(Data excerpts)
■ ■ ■
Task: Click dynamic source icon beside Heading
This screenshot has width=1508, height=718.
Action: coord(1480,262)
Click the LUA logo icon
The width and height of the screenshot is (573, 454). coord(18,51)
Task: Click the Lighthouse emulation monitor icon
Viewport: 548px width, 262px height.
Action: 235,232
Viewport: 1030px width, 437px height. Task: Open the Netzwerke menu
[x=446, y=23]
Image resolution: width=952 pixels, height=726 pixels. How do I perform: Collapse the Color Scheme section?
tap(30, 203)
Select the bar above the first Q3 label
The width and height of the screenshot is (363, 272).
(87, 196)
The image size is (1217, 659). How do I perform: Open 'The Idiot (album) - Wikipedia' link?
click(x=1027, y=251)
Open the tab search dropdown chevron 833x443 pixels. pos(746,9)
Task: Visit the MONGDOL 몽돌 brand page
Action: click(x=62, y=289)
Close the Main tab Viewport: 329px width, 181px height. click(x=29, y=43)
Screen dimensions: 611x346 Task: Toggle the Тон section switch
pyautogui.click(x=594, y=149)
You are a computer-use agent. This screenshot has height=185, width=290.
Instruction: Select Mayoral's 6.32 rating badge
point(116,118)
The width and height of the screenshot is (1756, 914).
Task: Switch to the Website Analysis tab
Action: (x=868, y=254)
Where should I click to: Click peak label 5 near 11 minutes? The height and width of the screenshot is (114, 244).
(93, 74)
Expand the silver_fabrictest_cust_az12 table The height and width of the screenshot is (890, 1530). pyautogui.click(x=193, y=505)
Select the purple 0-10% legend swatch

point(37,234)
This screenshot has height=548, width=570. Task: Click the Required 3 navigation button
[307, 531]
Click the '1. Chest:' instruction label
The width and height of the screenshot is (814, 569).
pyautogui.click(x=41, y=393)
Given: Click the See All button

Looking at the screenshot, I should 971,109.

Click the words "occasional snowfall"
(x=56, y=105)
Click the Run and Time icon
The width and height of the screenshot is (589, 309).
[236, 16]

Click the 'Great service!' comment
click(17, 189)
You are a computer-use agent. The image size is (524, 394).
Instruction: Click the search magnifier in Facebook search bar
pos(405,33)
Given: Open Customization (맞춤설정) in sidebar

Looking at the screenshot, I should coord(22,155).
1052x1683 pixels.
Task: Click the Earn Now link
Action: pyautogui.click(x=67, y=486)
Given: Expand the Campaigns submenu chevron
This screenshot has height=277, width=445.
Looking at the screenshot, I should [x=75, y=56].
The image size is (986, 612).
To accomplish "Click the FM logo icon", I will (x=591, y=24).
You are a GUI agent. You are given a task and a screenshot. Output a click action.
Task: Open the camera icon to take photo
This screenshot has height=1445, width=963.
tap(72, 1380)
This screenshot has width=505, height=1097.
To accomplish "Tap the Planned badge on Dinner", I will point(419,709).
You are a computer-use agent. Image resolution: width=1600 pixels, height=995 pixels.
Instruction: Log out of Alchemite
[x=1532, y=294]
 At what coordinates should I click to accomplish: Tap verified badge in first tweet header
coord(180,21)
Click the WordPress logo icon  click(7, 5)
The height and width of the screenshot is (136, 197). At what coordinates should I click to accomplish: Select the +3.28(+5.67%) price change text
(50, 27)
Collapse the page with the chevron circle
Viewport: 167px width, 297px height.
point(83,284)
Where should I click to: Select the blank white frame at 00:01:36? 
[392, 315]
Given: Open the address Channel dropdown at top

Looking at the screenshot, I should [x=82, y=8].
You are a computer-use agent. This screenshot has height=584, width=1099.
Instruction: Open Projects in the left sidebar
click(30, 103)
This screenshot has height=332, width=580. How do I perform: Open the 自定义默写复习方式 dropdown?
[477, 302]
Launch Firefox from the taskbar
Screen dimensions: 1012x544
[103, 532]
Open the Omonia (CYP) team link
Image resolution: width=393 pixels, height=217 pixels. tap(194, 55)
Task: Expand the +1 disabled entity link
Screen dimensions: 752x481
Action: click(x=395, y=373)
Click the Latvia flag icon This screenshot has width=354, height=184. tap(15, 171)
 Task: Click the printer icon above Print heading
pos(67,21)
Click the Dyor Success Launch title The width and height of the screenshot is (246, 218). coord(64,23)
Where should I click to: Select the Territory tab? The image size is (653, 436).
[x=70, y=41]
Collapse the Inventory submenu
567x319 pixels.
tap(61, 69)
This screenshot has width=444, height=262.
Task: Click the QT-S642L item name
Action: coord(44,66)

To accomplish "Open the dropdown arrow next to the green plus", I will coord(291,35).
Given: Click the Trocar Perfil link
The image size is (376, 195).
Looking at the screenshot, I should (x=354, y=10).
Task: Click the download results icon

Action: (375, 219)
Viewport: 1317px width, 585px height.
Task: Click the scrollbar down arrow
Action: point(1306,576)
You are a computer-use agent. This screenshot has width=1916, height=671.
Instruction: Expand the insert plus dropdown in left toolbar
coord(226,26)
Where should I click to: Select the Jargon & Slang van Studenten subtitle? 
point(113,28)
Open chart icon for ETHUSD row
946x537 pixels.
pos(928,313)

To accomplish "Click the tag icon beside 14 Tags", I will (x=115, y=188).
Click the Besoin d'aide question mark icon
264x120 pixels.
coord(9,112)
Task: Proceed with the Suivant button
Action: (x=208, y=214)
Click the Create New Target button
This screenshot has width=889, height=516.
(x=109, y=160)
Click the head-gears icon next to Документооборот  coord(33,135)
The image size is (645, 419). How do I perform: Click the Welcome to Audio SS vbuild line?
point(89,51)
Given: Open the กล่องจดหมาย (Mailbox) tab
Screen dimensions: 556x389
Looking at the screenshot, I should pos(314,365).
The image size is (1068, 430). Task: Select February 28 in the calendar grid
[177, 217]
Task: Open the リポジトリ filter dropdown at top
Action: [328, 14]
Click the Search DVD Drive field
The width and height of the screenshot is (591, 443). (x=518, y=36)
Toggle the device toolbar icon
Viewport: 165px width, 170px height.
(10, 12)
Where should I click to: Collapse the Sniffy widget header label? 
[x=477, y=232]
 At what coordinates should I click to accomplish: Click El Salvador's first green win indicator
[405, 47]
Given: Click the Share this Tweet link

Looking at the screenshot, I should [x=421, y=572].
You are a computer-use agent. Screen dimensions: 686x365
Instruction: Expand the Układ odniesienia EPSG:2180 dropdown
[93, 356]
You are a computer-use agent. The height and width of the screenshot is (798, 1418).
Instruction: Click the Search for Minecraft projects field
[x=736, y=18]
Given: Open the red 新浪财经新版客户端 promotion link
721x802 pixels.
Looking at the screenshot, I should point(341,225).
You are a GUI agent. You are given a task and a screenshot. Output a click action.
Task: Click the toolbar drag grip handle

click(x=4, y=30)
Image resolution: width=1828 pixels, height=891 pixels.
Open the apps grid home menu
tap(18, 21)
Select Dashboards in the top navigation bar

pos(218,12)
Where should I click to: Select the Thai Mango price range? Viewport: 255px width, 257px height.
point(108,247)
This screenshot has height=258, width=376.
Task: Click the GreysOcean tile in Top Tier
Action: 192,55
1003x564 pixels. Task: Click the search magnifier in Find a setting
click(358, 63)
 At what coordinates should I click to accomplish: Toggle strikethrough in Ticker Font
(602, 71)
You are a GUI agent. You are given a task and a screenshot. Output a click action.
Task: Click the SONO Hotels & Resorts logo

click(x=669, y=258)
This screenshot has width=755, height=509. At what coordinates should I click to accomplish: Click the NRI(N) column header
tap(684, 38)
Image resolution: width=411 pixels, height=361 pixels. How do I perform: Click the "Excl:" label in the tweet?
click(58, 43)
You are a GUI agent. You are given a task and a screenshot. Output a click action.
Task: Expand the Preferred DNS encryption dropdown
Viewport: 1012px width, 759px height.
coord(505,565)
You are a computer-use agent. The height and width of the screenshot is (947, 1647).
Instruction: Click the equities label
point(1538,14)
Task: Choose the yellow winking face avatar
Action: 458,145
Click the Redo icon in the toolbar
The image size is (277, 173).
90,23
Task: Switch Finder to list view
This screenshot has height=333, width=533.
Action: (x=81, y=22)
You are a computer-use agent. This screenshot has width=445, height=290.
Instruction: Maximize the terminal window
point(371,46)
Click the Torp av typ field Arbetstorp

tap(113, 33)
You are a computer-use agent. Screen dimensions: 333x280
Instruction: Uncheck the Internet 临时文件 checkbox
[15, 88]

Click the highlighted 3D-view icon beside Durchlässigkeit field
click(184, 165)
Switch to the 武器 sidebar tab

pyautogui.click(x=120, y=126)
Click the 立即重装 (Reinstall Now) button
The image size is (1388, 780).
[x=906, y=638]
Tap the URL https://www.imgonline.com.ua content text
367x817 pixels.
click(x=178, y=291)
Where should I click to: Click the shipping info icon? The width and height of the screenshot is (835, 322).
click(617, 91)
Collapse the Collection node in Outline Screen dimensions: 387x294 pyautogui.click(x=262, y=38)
■ ■ ■
**Your assignment:** Starting at the line that has "Instruction: Expand the insert" and ending at the line that has "Click the head-gears", please write out the lines above exactly, leaving out all others.

**Reply:**
Instruction: Expand the insert plus dropdown in left toolbar
coord(226,26)
Where should I click to: Select the Jargon & Slang van Studenten subtitle? 
point(113,28)
Open chart icon for ETHUSD row
946x537 pixels.
pos(928,313)

To accomplish "Click the tag icon beside 14 Tags", I will (x=115, y=188).
Click the Besoin d'aide question mark icon
264x120 pixels.
coord(9,112)
Task: Proceed with the Suivant button
Action: (x=208, y=214)
Click the Create New Target button
This screenshot has width=889, height=516.
(x=109, y=160)
Click the head-gears icon next to Документооборот  coord(33,135)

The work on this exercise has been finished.